Data Privacy in TBEM Assessments
Sonie Saran, Head Corporate Business Excellence, TCS, Ankur Gupta, Head of Corporate Affairs & Growth, MENA, Tata Sons, and Deep Seth, General Manager, TBExG, addressed a critical ask of modern assessments: integrating privacy-by-design. They explained the contradictions companies face—data minimisation vs insight depth, access vs confidentiality—and introduced ways to protect sensitive information without weakening analysis.
Assessors’ Guidelines
Tarun George, CEO, Tata Insights & Quants, Sudipta Marjit, Group CHRO, Head of Business Excellence and Office of Strategic Management, Chief Ethics Counsellor and Corporate Communications, Tata AutoComp Systems, and Remya Mudliar, Senior Manager, TBExG, introduced the proposed Assessors’ Guidelines. The discussion covered essential behavioral expectations including integrity, cultural sensitivity, confidentiality, fairness, and professionalism, supported by examples on what to avoid and what to reinforce. The session helped participants reflect on how behaviour directly shapes the credibility of TBEM.
The day concluded with a heartfelt ‘Beyond Business’ tribute by Subhrajit Basu, Assistant Vice President, TBExG, celebrating the superannuating leaders’, their relentless contributions over the years and the shared identity of the TBEM assessor community. A warm celebration of contribution and community reminded everyone that excellence is a shared legacy built by great people who choose to serve the TBEM movement year after year. Team Leaders K R Venkatadri, Ratul Neogi and Uttam Soni were felicitated in this edition of APL.
Deepening Inquiry and Insight
The final day opened with a recap by Namrata Basnet, Senior Manager, TBExG. An experiential session on key theme-led Lines of Inquiry (LoI) was presented by Vinod Kumar, Assistant Vice President, TBExG and Dhanalakshmi Kollipara, Deputy General Manager, TBExG. The session helped participants understand how high-quality LoIs shape the depth of an assessment. They demonstrated how questions must flow from result patterns, hypotheses, evidence gaps, and criteria expectations. The focus was on moving beyond broad questioning into structured enquiry so that site conversations become sharper, more contextual, and more revealing.

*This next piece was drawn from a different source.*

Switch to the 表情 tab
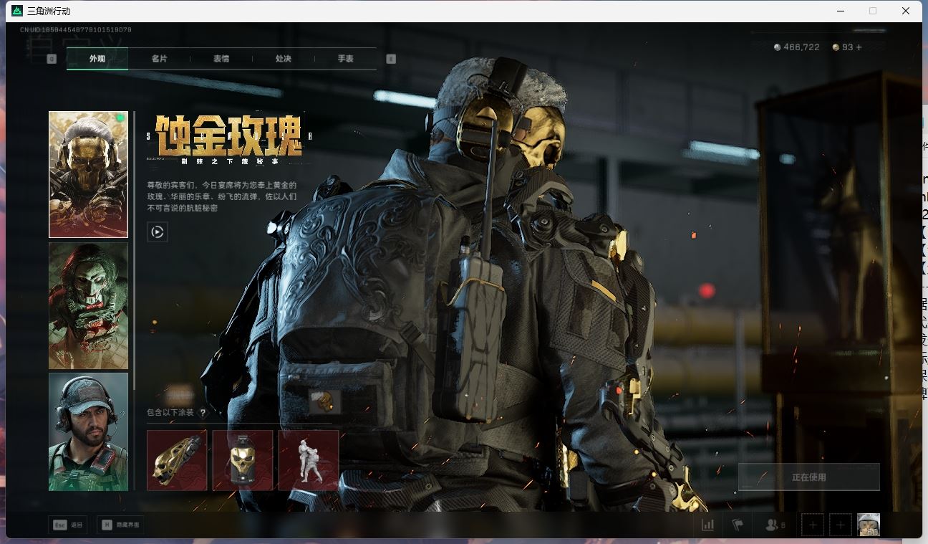The width and height of the screenshot is (928, 544). [221, 59]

P. J. Nath, MD & CEO, NELCO, spoke candidly about what senior leaders look for in TBEM feedback, particularly during organisational inflection points. He highlighted how leaders can get ‘blindsided’ in day-to-day operations, and how assessments help reveal strategic blind spots through objective analysis and root-cause thinking. His core ask was clear: insights must be actionable and forward-looking, and assessments should help leaders understand not only what is happening, but why it is happening.

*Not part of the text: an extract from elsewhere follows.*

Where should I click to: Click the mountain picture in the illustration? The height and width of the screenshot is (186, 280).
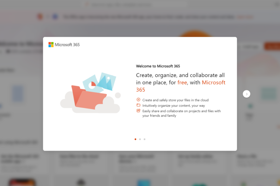[x=107, y=81]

Sunil D’Souza, Managing Director and CEO, Tata Consumer Products, emphasised that TBEM is not merely an evaluation exercise, but a powerful transformational tool. He outlined eight clear expectations from TBEM assessments:
- Provide an unbiased, outside-in view of organisational performance to surface blind spots.
- Deliver clear, actionable insights, moving beyond diagnosis to prioritised actions.

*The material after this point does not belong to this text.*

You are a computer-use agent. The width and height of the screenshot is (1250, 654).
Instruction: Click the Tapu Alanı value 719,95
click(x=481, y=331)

- Assess the translation of strategy into execution across levels of the organisation.
- Evaluate future readiness, including AI, sustainability, and supply-chain resilience.
- Engage with empathy and curiosity, while challenging constructively and objectively.
- Create a positive and energising assessment experience through clear and focused feedback.
- Build internal leadership capability and strengthen cross-functional collaboration and thinking.
- Enable sharp prioritisation by clearly identifying the most critical strengths and performance blockers.
APL 2026 closed with a shared conviction that the next phase of TBEM assessments must continue to elevate rigour, anchored in compassion, credibility and value creation.